Monday, January 30, 2012
This is just a placeholder for some ideas to consider on socio-economic statistics.
- measuring mobility: the usual measure, I believe, is son's income versus father's income. That seems really hard to get right. Between changes of socio-economic context, inflation and purchase-price-parity over time, return on investments as well as salary income, and other factors, how does one arrive at comparable measures of economic (much less socio-economic) success of two people born a generation (literally) apart?
- An alternative is 'educational attainment', but is that an end in itself?

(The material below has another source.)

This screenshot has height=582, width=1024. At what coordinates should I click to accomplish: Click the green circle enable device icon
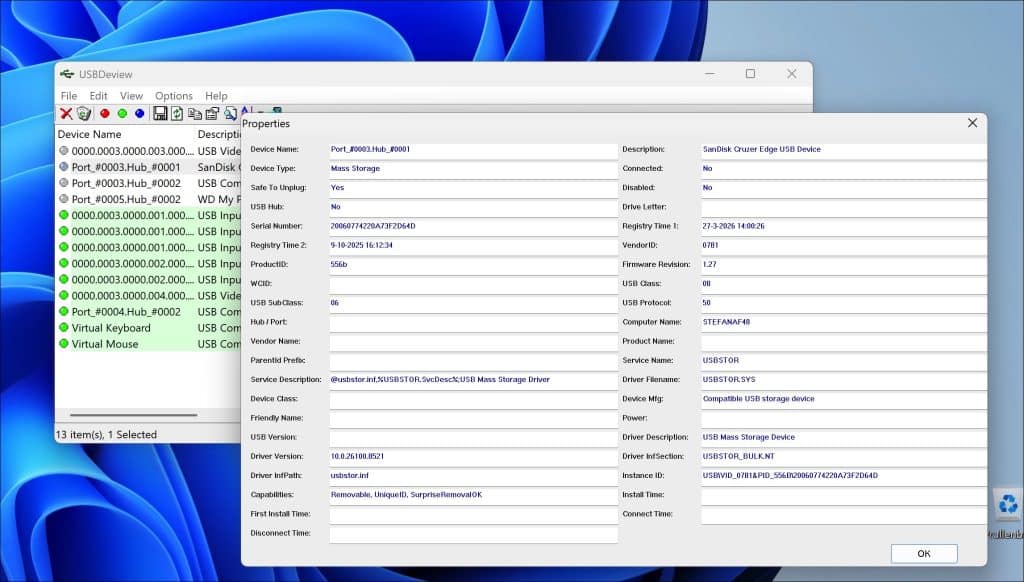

- A 'return on investment' could be a good measure, although it might be hard to decently quantify the early years, the value of the household community and public schools. The idea would be to measure what each individual earned compared to what was given them. Estate at death versus inheritance and parental investment would be simple, but parental investment, as noted above, would be the difficult measure to get correct.
- Achievement, socio-economic performance may not evolve monotonically, but 'recessively' skipping generations. Shouldn't socio-economic attainment be compared to the better of one's parents and one's grandparents?
- What of, and how to adjust and adapt to changing socio-economic contexts, the son-father measure, leaving women out of consideration?
- Does anyone study socio-economic downward mobility? "On average..." fine, but how many trust fund kiddies (for instance) end up on the skids (to caricature)?